Sunday, February 24, 2008

Planing and Trueing With Hand Tools




Today's task was to take some of the split maple that has been "curing" in my basement and turn it from firewood to fine spalted maple.


This is literally some pieces of firewood that I purposefully left outside for a while and then brought in for final air drying, hopefully to end up with some fine spalted patterns. The challenge is to take this highly irregular piece of vegetable matter which was formed with little consideration to my needs and impose retangularity upon it. Oh, and I have no planer or jointer.


Task one was to strip off the bark with a drawknife. This was quickly and easily done. The bark fell off in a few large sheets.

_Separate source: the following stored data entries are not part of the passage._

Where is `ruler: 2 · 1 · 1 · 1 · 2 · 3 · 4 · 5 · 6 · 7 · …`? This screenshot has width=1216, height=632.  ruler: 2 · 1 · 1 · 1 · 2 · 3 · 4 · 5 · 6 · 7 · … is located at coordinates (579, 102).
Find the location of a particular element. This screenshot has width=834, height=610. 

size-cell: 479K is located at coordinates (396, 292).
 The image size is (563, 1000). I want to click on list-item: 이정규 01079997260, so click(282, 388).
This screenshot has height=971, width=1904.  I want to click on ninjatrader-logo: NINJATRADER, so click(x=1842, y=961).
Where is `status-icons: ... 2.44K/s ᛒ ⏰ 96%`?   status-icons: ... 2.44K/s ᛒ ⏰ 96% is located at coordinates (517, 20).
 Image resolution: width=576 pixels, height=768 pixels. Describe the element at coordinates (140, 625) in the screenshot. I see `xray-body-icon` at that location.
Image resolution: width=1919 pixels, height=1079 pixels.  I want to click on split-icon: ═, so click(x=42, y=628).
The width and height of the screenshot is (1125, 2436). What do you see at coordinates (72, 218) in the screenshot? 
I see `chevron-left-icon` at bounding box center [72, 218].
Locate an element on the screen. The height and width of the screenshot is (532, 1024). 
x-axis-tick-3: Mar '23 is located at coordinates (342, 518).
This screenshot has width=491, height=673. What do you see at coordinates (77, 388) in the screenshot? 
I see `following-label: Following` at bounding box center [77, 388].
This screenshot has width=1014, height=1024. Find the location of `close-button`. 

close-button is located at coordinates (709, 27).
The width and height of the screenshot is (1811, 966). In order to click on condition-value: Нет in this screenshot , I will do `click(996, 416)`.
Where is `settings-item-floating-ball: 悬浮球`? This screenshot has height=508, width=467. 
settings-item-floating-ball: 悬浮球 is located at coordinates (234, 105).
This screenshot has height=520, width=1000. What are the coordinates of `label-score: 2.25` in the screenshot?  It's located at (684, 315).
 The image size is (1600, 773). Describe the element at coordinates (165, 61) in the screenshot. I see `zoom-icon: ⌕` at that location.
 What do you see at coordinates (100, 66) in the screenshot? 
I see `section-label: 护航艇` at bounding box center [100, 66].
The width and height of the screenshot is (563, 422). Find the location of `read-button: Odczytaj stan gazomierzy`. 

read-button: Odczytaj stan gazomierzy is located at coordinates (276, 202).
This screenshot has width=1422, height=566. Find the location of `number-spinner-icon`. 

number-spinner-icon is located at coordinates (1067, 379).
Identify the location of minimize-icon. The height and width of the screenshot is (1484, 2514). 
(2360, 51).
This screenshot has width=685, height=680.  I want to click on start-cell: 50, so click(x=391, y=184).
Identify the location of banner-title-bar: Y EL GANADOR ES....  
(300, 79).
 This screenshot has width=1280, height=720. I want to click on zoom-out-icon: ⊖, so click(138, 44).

Next I decided to rip the edges to some semblance of regularity. Fortunately, I have a fine Bosch Jigsaw, model 1591 EVS. This one has a barrel grip, not the handle grip. I was successful in ripping one side reasonably straight, and then hit it with my foreplane to bring it into some sort of precision trueness, which I could use as a reference edge.

Next step was to roughly true one face with my ECE scrub plane. This was quickly done, and now having a face that was within Grand Canyon precision of being flat, I was able to scribe a line from the reference edge to the opposite edge and joint it roughly down to the line.

Now, having a piece that would lay flat on the bench and could be gripped firmly, I was in a position to plane off the last face, which was extremely rough and at an odd angle to the reference face. You can see from the picture that I am using a couple of Lee Valley bench pups. These are great and you need to get a pair. I also have the board wedged against a planing stop which consists of a piece of scrap plywood screwed to a scrap of oak board which can be gripped in the bench vise. My choice at this point was my trusty Stanley #5C. This plane is very rough. It's had a hard life. It is, however, perfectly suitable for coarse flattening. My blade is strongly cambered for deep cuts and the throat is very wide for passing thick chips.

This plane worked well and I followed it with my all woodie Jack plane, an antique that I picked up on E-Bay, but that makes a finer cut. By now, I'm ready to flip the other face up and smooth it some more. A few minutes of this and the piece is now 1" thick and relatively square. I'll true it up further when I'm ready to use it in a project.

Meanwhile, I have a basement full of this "firewood" that I've got to true up.